• **所附文段**:
☆ ☆ ☆ ☆ ☆
NIPT基本原理是基于母體外周血游離胎兒DNA來源于滋養層細胞，占游離DNA的15%～20%。因此當任何一方面出現異常都將導致不準確檢測結果，如假陽性及假陰性。導致假陽性的常見也是主要原因是限制性胎盤嵌合，胎盤限制性三體嵌合其凋亡細胞DNA釋放到母體循環系統導致假陽性結果。其次為母體存在自身嵌合現象、母體在目標染色體上存在拷貝數增加、母體罹患惡性腫瘤或雙胎之一停止發育的胎兒將異常染色體DNA釋放入母體循環均可導致假陽性結果。而導致假陰性結果的常見原因為母體循環中胎兒游離DNA濃度較低。當母體體重過大，母體循環血容量增加及大量脂肪細胞凋亡后其DNA釋放入血導致胎兒游離DNA相對稀釋；其次母體循環胎兒游離DNA含量隨孕周增加而增加，因此孕周過小，胎兒游離DNA含量低于4%時會導致NIPT技術檢測不出胎兒游離DNA而使結果出現假陰性；再次導致母體大量游離DNA釋放入血的疾病如血栓栓塞、系統性紅斑狼瘡、維生素B12缺乏等均會使胎兒游離DNA濃度相對降低導致假陰性結果。在罕見情況下胎兒嵌合體與胎盤染色體不一致時也是導致假陰性結果的另一原因[4]。鑒于此，相對于母血清產前篩查即使NIPT對21三體綜合、18三體綜合征、13三體綜合征具有更高的檢出率和準確性，也不能僅僅依據其陽性結果做出診斷，需要行侵入性產前診斷以明確診斷。
☆ ☆ ☆ ☆ ☆
• **待審資料**:

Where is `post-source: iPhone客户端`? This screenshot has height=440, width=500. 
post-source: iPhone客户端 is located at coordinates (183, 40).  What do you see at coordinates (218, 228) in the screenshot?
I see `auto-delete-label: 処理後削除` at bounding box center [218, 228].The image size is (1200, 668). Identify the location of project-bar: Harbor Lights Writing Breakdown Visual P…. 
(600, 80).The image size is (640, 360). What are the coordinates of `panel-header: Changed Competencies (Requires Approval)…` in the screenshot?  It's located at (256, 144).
☆ ☆ ☆ ☆ ☆
• **任務說明**: 依所附文段，孕周過小時，胎兒游離DNA含量低於多少會導致NIPT技術檢測不出胎兒游離DNA？

• **任務答案**: 低於4%。